De acordo com a Secretaria de Estado da Saúde de Goiás (SES-GO), de julho de 2015 a junho de 2019, somente a Unidade de Queimados do Hospital Estadual de Urgências da Região Noroeste de Goiânia Governador Otávio Lage de Siqueira (Hugol) atendeu 1.829 vítimas de queimaduras graves, de média e alta complexidade.

Portanto, com enfoque preventivo, a pasta emitiu alerta para que consumidores tenham cuidado na hora da compra objetos pirotécnicos. A primeira recomendação é que o consumidor verifique as condições da embalagem, que deve estar lacrada e sem amassados.

Além disso, a Secretaria Estadual de Saúde reitera que é importante ler os rótulos das caixas, onde há orientações de como utilizar os fogos de artifícios, os cuidados necessários e como proceder para que a brincadeira não termine em acidente. E por fim, os produtos só devem ser adquiridos em estabelecimentos especializados, e de posse do Certificado de Conformidade do Corpo de Bombeiros.

Lei

Em fevereiro deste ano, a Câmara Municipal de Goiânia aprovou a manutenção da lei que proibia o uso de fogos de artifícios com barulho na cidade. O projeto havia sido vetado pela prefeitura, contudo, 21 vereadores foram a favor de derrubar o impedimento.

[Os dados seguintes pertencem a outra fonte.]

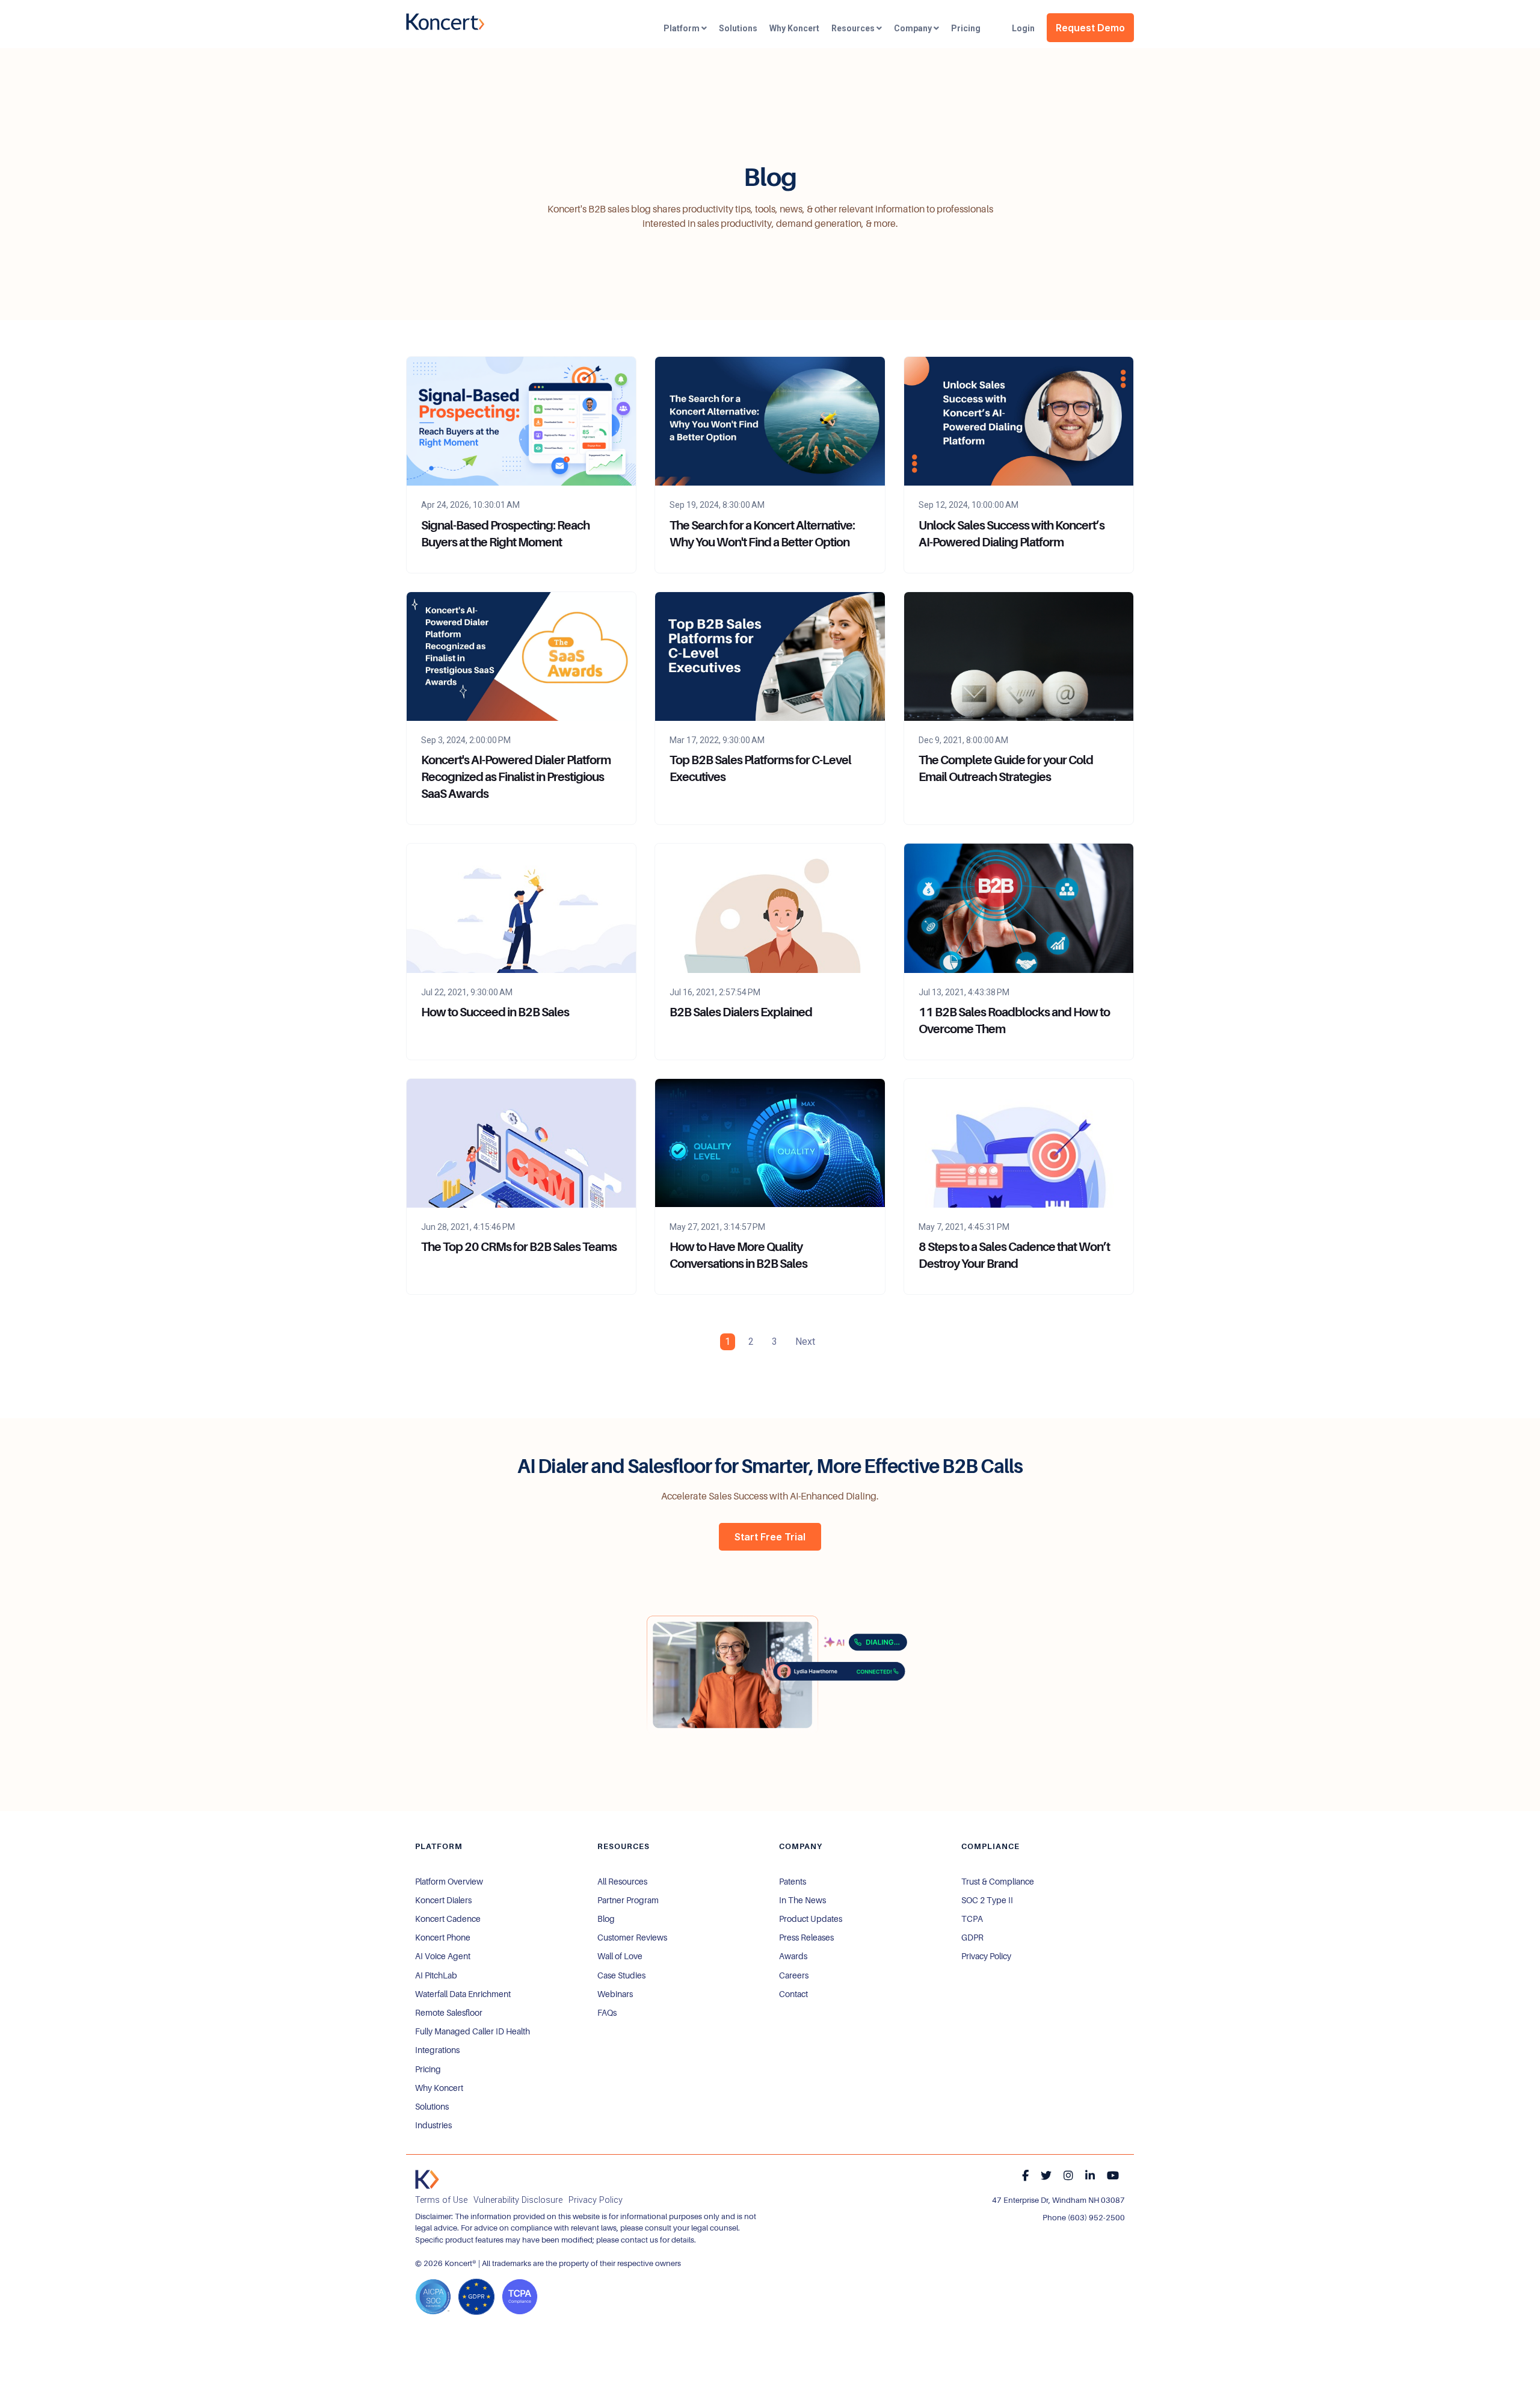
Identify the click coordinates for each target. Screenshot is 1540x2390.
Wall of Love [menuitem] (619, 1956)
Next (805, 1341)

Pelo artigo da lei completar Nº 316, de 14 de fevereiro de 2019, ficou definida a proibição “do uso de fogos de artifício, bombas, morteiros, busca-pés e demais fogos ruidosos na área urbana situada nos limites do Município de Goiânia, abrangendo os espaços públicos e privados, com exceção de fogos de vista com ausência de estampido”.

O dispositivo, no entanto, teve seus efeitos suspensos por medida cautelar, deferida em ação de inconstitucionalidade pleiteada pela prefeitura de Goiânia.